### Data for review
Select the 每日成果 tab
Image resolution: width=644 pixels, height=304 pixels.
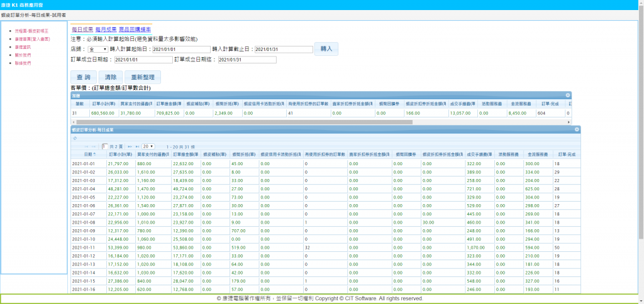(x=82, y=30)
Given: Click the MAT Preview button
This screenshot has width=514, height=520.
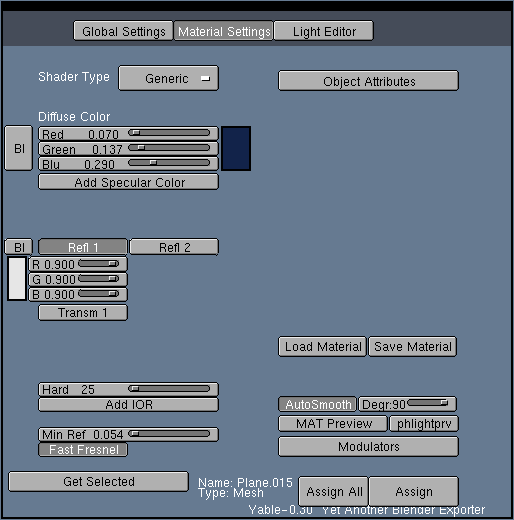Looking at the screenshot, I should (x=333, y=423).
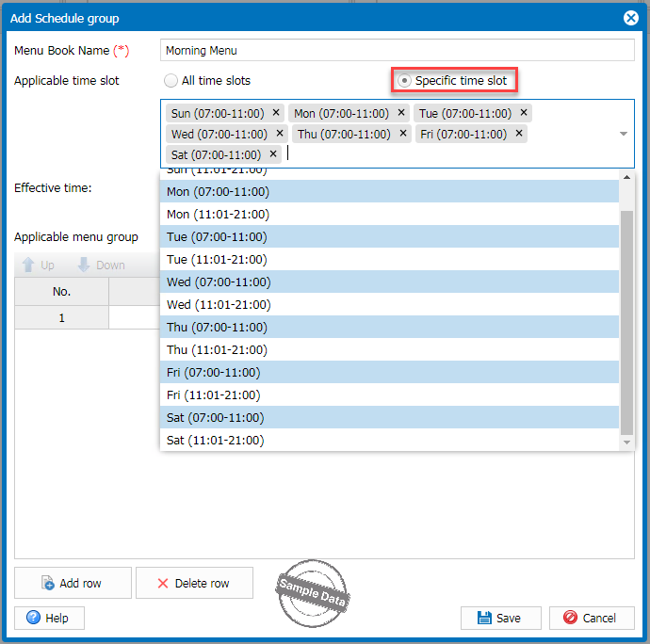The width and height of the screenshot is (650, 644).
Task: Click the Menu Book Name field
Action: pyautogui.click(x=397, y=51)
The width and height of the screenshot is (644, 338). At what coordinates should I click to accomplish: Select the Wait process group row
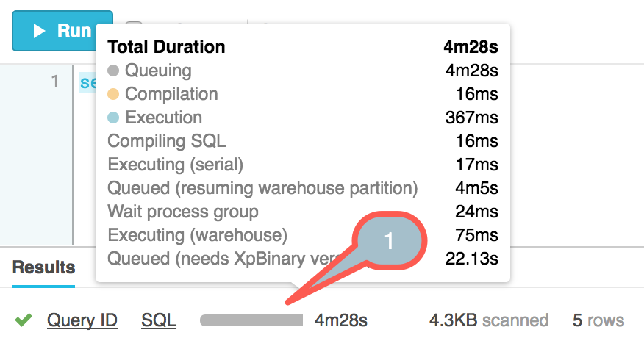point(183,212)
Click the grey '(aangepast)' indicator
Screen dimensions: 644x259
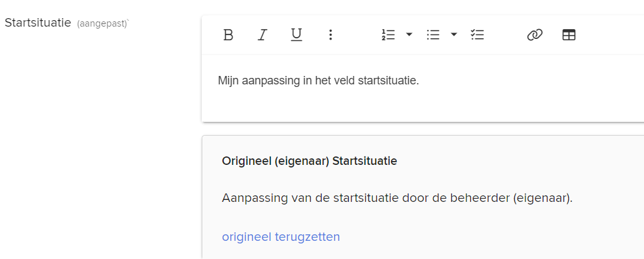point(102,24)
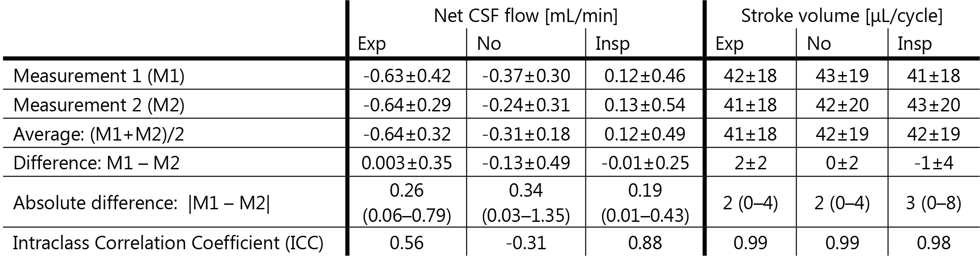This screenshot has height=256, width=980.
Task: Click the 0.13±0.54 cell
Action: [645, 105]
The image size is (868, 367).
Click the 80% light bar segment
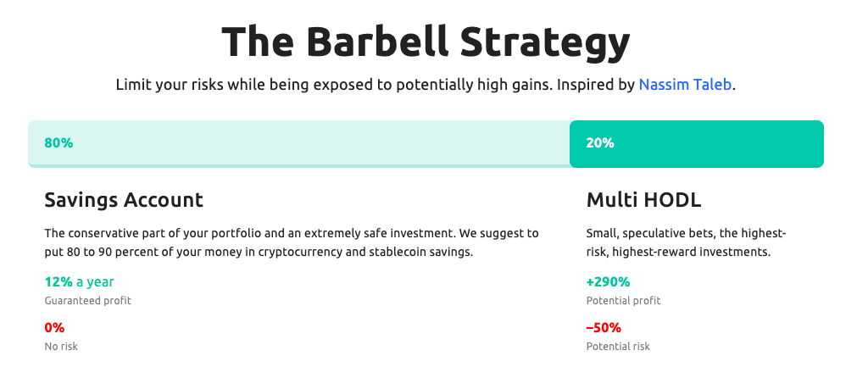[299, 143]
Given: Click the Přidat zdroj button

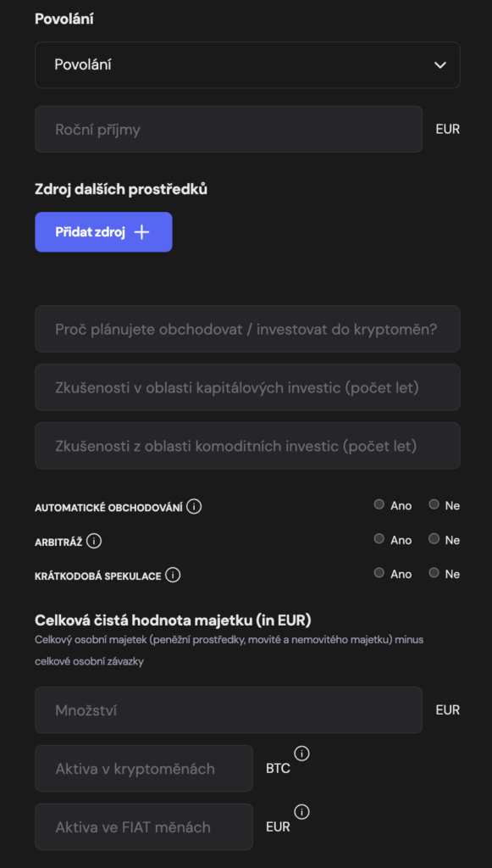Looking at the screenshot, I should (103, 232).
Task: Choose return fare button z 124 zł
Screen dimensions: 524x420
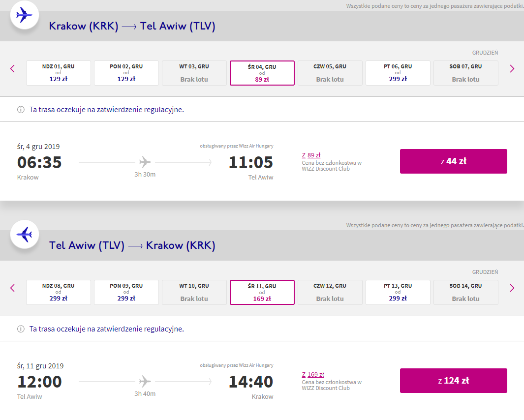Action: coord(453,381)
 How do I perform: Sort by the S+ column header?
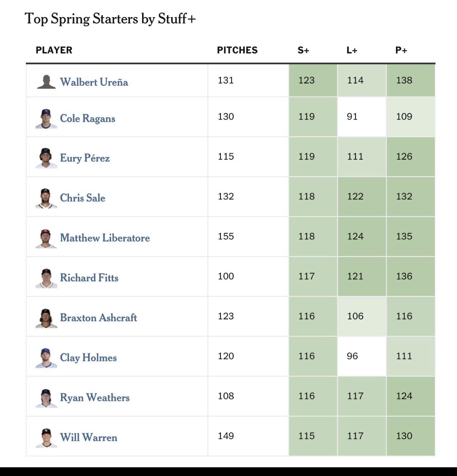[x=304, y=50]
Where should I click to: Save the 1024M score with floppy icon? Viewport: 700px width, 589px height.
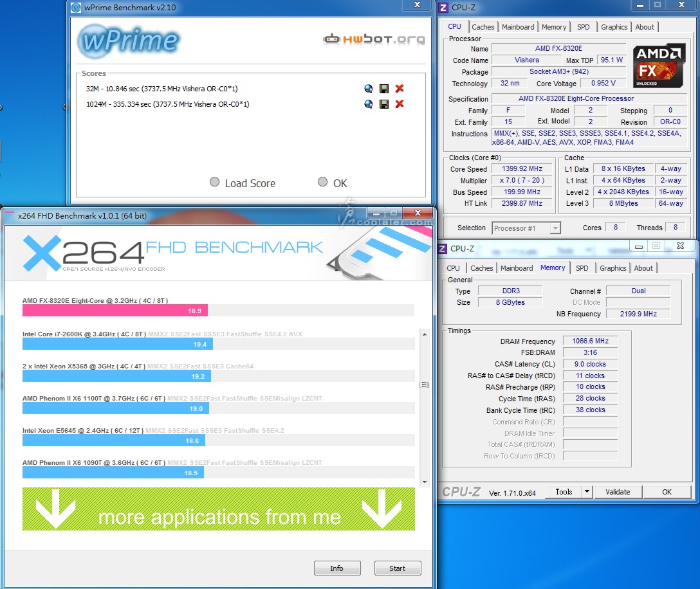(x=384, y=104)
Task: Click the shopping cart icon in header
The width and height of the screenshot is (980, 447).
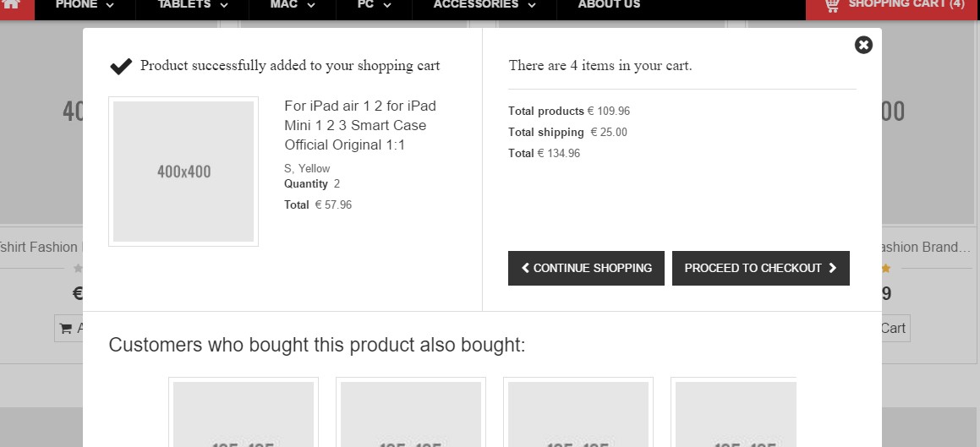Action: (832, 5)
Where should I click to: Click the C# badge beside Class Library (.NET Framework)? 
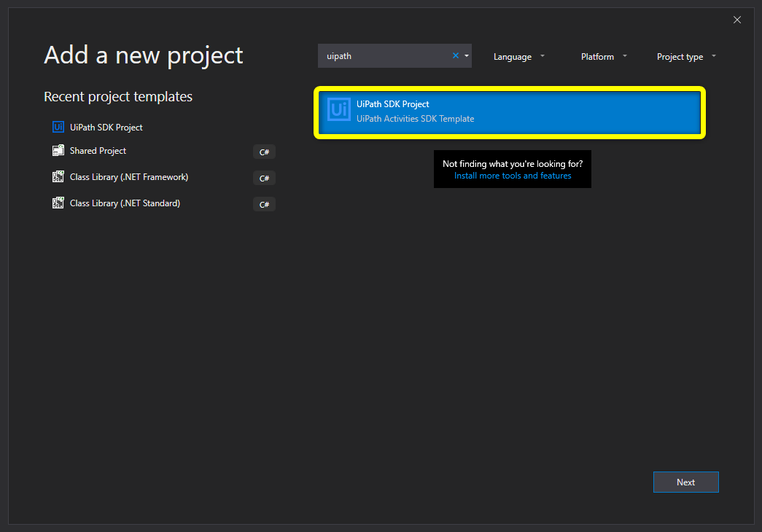tap(264, 178)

### Exercise prompt
Without including any pictures, output each entry above exactly as it appears.

### Task result
Select the 每日成果 tab
Image resolution: width=644 pixels, height=304 pixels.
(x=82, y=30)
Given: Click the MAT Preview button
This screenshot has width=514, height=520.
Looking at the screenshot, I should (x=333, y=423).
The width and height of the screenshot is (650, 644).
Task: Click the Menu Book Name field
Action: pyautogui.click(x=397, y=51)
The width and height of the screenshot is (644, 338). At what coordinates should I click to accomplish: Select the Wait process group row
point(183,212)
Click the grey '(aangepast)' indicator
Screen dimensions: 644x259
point(102,24)
This screenshot has height=256, width=980.
Task: Click the 0.13±0.54 cell
Action: [645, 105]
The image size is (868, 367).
Click the 80% light bar segment
[299, 143]
Given: Click the Přidat zdroj button

Looking at the screenshot, I should (103, 232).
Task: Choose return fare button z 124 zł
Screen dimensions: 524x420
Action: coord(453,381)
 How do I perform: Sort by the S+ column header?
[x=304, y=50]
Where should I click to: Save the 1024M score with floppy icon? Viewport: 700px width, 589px height.
(x=384, y=104)
Task: Click the shopping cart icon in header
The width and height of the screenshot is (980, 447).
Action: (832, 5)
Where should I click to: Click the C# badge beside Class Library (.NET Framework)? 
tap(264, 178)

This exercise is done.